The core problem can be expressed simply like this: Such is the human propensity for self-love—or thinking and acting with the self as center—that the virtue it takes for citizens to remain free is quite simply unnatural. America today is a republic in which the private trumps the public and consumerism whispers to Americans in a thousand ways, “It’s all about you.” Citizens then tell the government to “get off our backs” even though the government is their own just-chosen representatives, and it supposedly governs them with their free consent and backing.

The result, in Montesquieu’s words, is that the self-rule and the self- renunciation needed for freedom are “always a painful thing.” The natural bent of self-love is toward domination and not self-restraint, so the will to power at its heart will relentlessly seek to expand unless it meets resistance. Freedom therefore naturally thrives on freedom, and mistaking power for freedom expands naturally to create the abuse of power that throttles freedom—that is, unless freedom is checked and balanced strongly, wisely, and constantly. If freedom is not checked in this way, or worse still, freedom is defined only negatively (as freedom from constraint, as it is in much of America today), then once again freedom undermines itself.

**Required work:**
(1) Reproduce word for word the part of the passage on freedom and self-love that begins with the words containing "The core problem" and ends with "consent and backing.".
(2) Carry on the passage about freedom and self-love, picking up right after its final sentence.

**Dataset rows:**
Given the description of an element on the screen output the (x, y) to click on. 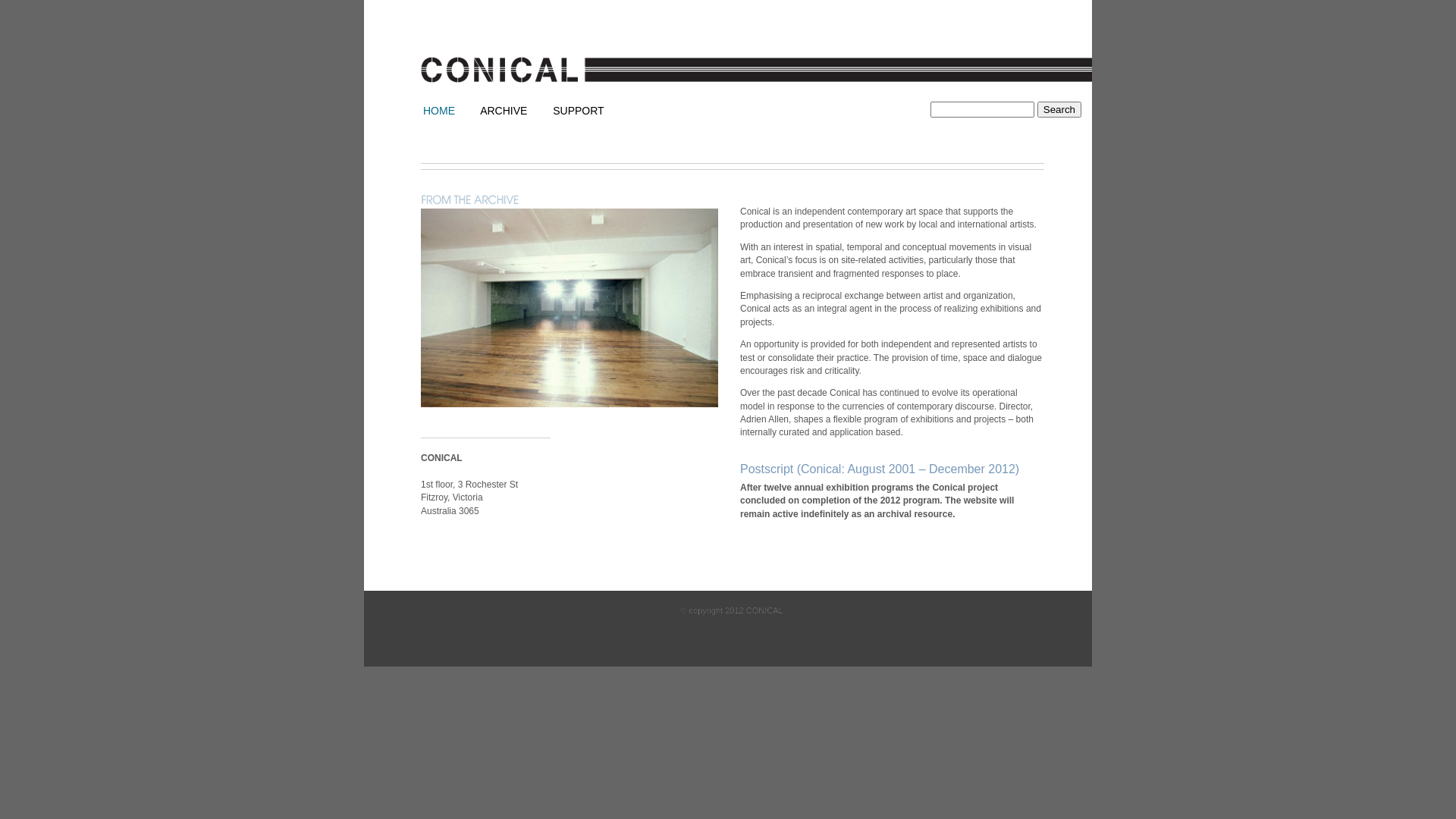
HOME Element type: text (439, 110)
Search Element type: text (1059, 109)
ARCHIVE Element type: text (503, 110)
SUPPORT Element type: text (577, 110)
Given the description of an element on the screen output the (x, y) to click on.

**Answers given:**
(1)
The core problem can be expressed simply like this: Such is the human propensity for self-love—or thinking and acting with the self as center—that the virtue it takes for citizens to remain free is quite simply unnatural. America today is a republic in which the private trumps the public and consumerism whispers to Americans in a thousand ways, “It’s all about you.” Citizens then tell the government to “get off our backs” even though the government is their own just-chosen representatives, and it supposedly governs them with their free consent and backing.

(2)
Anyone in search of evidence need look no farther than the twentieth century. Reject authority, deny truth, dismiss virtue, ignore restraint, and glorify power and as sure as eggs are eggs, liberty will become license, equality will become leveling, and justice will become the power moves of the powerful. Authoritarianism will be on its way, whatever the sugarcoating of democratic wording. And logically, how could it be otherwise? The need for restraint under authority is at the heart of the paradox, and it explains how the rich and the powerful so easily lose their freedom. Being powerful and mistaking power for freedom, the upper classes and the elites rule everybody—except themselves—and so become slaves. Failing to rule themselves, they either become slaves to their own unchallenged ideas, which become an obsession, or slaves to their own unbounded behavior, which becomes an addiction. Long ago, Plato warned that this is how an “excess of liberty” becomes an “excess of slavery.”6

This aspect of the paradox carries a warning for the supporters of 1789. They criticize 1776 for the oppression of its “cultural hegemony” over American life and seek to assault it through their own sustained cultural subversion. But do they show signs of encouraging greater freedom in the spheres where they have “won hegemony” themselves? The university world with its political correctness and intolerance would suggest otherwise. As the paradox demonstrates, power can undermine oppression, but by itself it cannot establish freedom.

Who then is truly free? The free person is not the person who controls others, for that is merely a matter of power. Truly free persons are those who control themselves, which again circles us back to inner freedom and positive freedom. True freedom comes from victory over the passions, and therefore from the character that is built on habits of the heart that in turn are built on obedience to the unenforceable—a rare pattern among Americans of power and wealth today.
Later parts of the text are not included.